ZeroMemory(bBuffer, 1024);
CopyMemory(bBuffer, lpSource, nLength);
lpdwBuffer = (LPDWORD) bBuffer;

for (i=0; i<64; i++)
lpdwBuffer[i+16] = ROL(1, (lpdwBuffer[i] ^ lpdwBuffer[i+8] ^
lpdwBuffer[i+2] ^ lpdwBuffer[i+13]) % 32);

a = 0x67452301lu;
b = 0xefcdab89lu;
c = 0x98badcfelu;
d = 0x10325476lu;
e = 0xc3d2e1f0lu;

for(i = 0; i < (20 * 4); i++) {
if((i >= -1) && (i <= (20*1)-1)) {
g = lpdwBuffer[i] + ROL(a,5) + e + ((b & c) | (~b & d)) + 0x5a827999lu;
}
if((i >= (20*1)) && (i <= (20*2)-1)) {
g = (d ^ c ^ b) + e + ROL(g,5) + lpdwBuffer[i] + 0x6ed9eba1lu;
}
if((i >= (20*2)) && (i <= (20*3)-1)) {
g = lpdwBuffer[i] + ROL(g,5) + e + ((c & b) | (d & c) | (d & b)) -
0x70e44324lu;
}
if((i >= (20*3)) && (i <= (20*4)-1)) {
g = (d ^ c ^ b) + e + ROL(g,5) + lpdwBuffer[i] - 0x359d3e2alu;
}
e = d;
d = c;
c = ROL(b,30);
b = a;
a = g;
}

  lpdwBuffer = (LPDWORD) lpResult;
  lpdwBuffer[0] = 0x67452301lu + g;
  lpdwBuffer[1] = 0xefcdab89lu + b;
  lpdwBuffer[2] = 0x98badcfelu + c;
  lpdwBuffer[3] = 0x10325476lu + d;
  lpdwBuffer[4] = 0xc3d2e1f0lu + e;
  return;
}[/code]
Something which I passed on sometime ago via PM, though some might not like it.

BNCSutil helped greatly in writing my bot.

For key decoding, call kd_init and then kd_create(std::string key, int length).

For check revision, call checkRevision(std::string checksumForumla, std::string File1, std::string File2, std::string File3, std::string mpqNum, DWORD checksum). For checksum, pass a newly created DWORD, and thats where the result is stored.
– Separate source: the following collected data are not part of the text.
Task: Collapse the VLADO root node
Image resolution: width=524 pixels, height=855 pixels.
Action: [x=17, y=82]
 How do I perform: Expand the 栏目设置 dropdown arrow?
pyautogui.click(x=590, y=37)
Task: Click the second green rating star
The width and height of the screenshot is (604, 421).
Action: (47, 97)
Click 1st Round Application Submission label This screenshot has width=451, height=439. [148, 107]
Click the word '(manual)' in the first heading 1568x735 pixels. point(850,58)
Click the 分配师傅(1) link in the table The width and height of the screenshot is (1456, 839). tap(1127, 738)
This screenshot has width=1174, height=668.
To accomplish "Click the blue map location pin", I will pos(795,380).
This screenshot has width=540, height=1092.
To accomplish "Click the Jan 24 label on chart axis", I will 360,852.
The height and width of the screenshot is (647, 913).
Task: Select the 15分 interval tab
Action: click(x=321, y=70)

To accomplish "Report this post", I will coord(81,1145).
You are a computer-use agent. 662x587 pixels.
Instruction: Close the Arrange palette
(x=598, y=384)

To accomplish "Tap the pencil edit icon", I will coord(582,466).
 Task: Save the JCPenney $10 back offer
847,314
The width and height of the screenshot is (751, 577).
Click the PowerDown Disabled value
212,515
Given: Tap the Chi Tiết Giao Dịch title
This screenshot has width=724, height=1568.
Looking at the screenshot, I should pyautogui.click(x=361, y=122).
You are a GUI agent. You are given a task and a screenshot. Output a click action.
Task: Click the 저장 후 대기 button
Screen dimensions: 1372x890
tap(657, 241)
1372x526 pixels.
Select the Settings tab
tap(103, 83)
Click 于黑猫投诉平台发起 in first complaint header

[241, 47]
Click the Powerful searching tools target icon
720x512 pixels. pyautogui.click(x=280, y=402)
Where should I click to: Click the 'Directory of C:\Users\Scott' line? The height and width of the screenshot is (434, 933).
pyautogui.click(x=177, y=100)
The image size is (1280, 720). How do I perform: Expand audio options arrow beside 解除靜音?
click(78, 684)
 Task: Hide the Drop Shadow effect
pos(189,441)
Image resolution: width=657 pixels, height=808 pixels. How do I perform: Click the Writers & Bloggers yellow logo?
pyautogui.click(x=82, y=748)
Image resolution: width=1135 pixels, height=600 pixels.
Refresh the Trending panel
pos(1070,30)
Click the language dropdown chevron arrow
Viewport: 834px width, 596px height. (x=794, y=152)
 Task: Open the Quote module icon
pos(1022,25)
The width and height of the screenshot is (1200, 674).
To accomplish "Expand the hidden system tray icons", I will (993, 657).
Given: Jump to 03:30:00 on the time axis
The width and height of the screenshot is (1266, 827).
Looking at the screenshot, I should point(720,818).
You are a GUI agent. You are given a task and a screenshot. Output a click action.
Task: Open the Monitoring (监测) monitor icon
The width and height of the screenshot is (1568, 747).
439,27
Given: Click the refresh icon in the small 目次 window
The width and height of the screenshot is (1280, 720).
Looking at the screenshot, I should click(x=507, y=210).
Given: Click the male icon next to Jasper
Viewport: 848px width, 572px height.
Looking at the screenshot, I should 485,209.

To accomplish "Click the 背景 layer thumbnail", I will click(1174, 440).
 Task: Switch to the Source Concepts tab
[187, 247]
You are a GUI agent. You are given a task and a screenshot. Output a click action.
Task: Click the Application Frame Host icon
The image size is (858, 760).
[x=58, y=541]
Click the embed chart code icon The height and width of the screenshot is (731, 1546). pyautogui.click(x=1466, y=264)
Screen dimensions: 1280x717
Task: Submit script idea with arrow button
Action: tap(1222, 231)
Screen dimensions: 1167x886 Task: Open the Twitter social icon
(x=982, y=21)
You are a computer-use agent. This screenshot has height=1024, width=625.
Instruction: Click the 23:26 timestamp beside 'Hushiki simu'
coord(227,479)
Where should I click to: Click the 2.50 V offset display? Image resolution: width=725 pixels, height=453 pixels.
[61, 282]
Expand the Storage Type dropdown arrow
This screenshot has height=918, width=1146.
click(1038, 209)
For checkRevision, you need to call this function, which then calls the DLL. I trust you can port this from VB on your own.
[code]Public Function checkRevision(ValueString As String, File1$, File2$, File3$, mpqNumber As Long, Checksum As Long) As Boolean
    checkRevision = (checkRevision_Raw(ValueString, File1, File2, File3, mpqNumber, Checksum) > 0)
End Function[/code]

NOTE -
C++ has the ability to create classes instead of using DLL calls. C and VB do not.